> **Exercise description**:
Please write out all the data exactly as shown.
*** Opening Records supplied ***
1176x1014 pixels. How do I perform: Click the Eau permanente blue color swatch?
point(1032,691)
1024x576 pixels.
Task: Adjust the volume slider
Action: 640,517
*** Closing Records supplied ***
> **Expected output**:
1176x1014 pixels. How do I perform: Click the Eau permanente blue color swatch?
point(1032,691)
1024x576 pixels.
Task: Adjust the volume slider
Action: 640,517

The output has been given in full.